Squadrons of soldiers drafted from all over France; an AI surveillance system that would make China’s president Xi Jinping jealous; both banks of the River Seine barricaded.
This is Paris days before the 2024 Olympic Games, which kick off this Friday, July 26.
To anyone who does not live in a large European city like London, Paris – often referred to as the ‘City of Love’ – might resemble a dystopian enclave preparing for the Hunger Games.
Yasmina, general manager at Hotel Des Ducs D’Anjou, just a few minutes from the Louvre Museum, said the city ‘feels like a jail’ right now.
She told Metro.co.uk: ‘On every street there are at least four or five police officers.
‘It feels unsafe. To me, the presence of so many police means there is a threat of a terrorist attack.’
Arriving at Gare Du Nord, there are no flags or posters to signal that the Olympics are 72 hours away.
It is only when you get closer to the Seine that the police presence becomes more noticeable, particularly around attractions and monuments like the Eiffel Tower.

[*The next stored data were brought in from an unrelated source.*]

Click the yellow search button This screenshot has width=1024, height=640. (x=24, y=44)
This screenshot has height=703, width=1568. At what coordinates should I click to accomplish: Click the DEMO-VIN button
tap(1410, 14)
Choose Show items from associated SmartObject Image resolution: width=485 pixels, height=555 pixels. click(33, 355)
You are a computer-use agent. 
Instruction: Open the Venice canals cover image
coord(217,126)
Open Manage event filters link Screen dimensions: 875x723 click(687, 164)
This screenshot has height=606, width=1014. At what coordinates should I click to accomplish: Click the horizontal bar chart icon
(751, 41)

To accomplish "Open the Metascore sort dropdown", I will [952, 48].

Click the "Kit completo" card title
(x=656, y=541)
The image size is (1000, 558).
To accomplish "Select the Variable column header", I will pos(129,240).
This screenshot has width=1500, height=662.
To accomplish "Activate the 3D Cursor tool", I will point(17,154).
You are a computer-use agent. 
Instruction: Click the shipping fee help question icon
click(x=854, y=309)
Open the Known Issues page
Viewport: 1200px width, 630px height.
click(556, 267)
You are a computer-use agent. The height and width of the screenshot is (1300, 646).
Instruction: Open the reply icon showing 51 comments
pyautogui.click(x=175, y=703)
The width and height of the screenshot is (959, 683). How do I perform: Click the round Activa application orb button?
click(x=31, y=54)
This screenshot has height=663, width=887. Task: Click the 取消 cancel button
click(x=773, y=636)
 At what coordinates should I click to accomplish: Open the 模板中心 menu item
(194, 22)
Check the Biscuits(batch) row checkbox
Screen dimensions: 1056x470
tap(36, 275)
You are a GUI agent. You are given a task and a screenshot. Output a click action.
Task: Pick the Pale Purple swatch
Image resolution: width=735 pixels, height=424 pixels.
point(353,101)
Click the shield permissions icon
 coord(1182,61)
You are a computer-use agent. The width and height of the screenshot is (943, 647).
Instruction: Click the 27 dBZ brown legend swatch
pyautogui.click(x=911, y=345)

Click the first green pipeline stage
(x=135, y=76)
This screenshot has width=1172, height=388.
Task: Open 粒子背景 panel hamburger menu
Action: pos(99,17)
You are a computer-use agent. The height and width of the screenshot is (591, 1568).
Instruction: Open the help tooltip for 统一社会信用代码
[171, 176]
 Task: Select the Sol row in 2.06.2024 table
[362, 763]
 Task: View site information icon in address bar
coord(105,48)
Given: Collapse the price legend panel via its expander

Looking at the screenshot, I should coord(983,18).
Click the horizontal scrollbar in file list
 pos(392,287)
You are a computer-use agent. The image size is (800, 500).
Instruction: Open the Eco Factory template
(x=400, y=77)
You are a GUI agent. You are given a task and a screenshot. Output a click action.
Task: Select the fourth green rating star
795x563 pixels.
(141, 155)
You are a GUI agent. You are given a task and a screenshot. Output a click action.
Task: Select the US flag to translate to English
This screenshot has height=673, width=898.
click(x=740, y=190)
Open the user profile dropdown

It was a year ago that the head of the 2024 Olympics Games organising committee, Tony Estanguet, declared that Paris will be ‘the safest city in the world’ when the event starts.
Today, this prediction looks more convincing.
A ‘no-go’ grey zone – something like an iron curtain – has been erected in the heart of the city, making it inaccessible to both residents and tourists without a valid QR code.
Also known as a ‘Games Pass’, it allows entry to the perimeter – but the system to get one is complicated and has led to a lot of confusion. Visitors have also been advised to apply more than a week before arriving.
Barriers were first put in place on July 18, a full week before the Games opening ceremony. This has been a surprise – and has resulted in a lot of frustration.
Mevhibe and Kilian, a couple from Germany who were on their first trip to Paris, were not aware that the Olympics were taking place. They did not know that they were expected to get a code to access some of the city’s main attractions and river banks.
‘All of the roadblocks are very annoying and we did not know that we have to get a pass in advance,’ Mevhibe told Metro.co.uk.
‘We cannot access the Seine and we have to make big circles to get to anything.
‘We wanted to walk from Musée d’Orsay to Notre Dame, but it is not possible. We had tickets, but still we could not go.’
Lines of police officers guard the barricades lining the Seine, scanning code after a code for anyone who wants to enter.
At every crossing, there are people pleading to be let through, without much success.
Metro.co.uk interviewed one police officer, who wished to remain anonymous, who was stationed outside the Notre Dame, on Île de la Cité.
They said that in the last 50 minutes, they had scanned more than 200 passes, but had only allowed entry to two.
In a lot of cases, people are asked to produce additional documentation like a pre-booked ticket to a museum, a reservation to a restaurant or an appointment to a hospital.
‘Hundreds of people turn up every day without a code,’ they said. ‘The issue is that they do not know they need a code. Tourists and residents.
‘Normally, even if they have a ticket to see an attraction inside the zone, they are not allowed if they do not have a code. But I feel bad, so I let them through.’
The militarised approach to the Olympics is not without reason. A series of extremist attacks have rocked Paris and other parts of the country in the past decade.
France is a nation scarred by a series of coordinated terrorist attacks carried out by three groups of gunmen in November 2015 in Paris and the suburb of Saint-Denis.
At least 130 people were killed and more than 350 were injured, with the worst bloodshed carried out at the Bataclan concert hall, where American rock band Eagles of Death Metal was playing to a sold-out crowd.
International tensions are also running high amid wars in Ukraine and Gaza, with bloodshed now threatening to spill over across the Israel-Lebanon border.
A month after an attack on a concert hall outside Moscow that left at least 145 dead, Islamic State – namely its Afghanistan-based affiliate Islamic State – Khorasan Province (IS-KP) – called for further violence in Russia and elsewhere in Europe.
Alongside London and Madrid, the group urged its followers ‘to recreate the glory’ of the November 2015 massacre in Paris during the Olympics.
Historically, the Games have been the site of several terror attacks and plots.
In 1972, the Munich Summer Games were overshadowed by an attack by the Palestinian group Black September, which left 11 Israeli Olympic athletes and one West German police officer dead.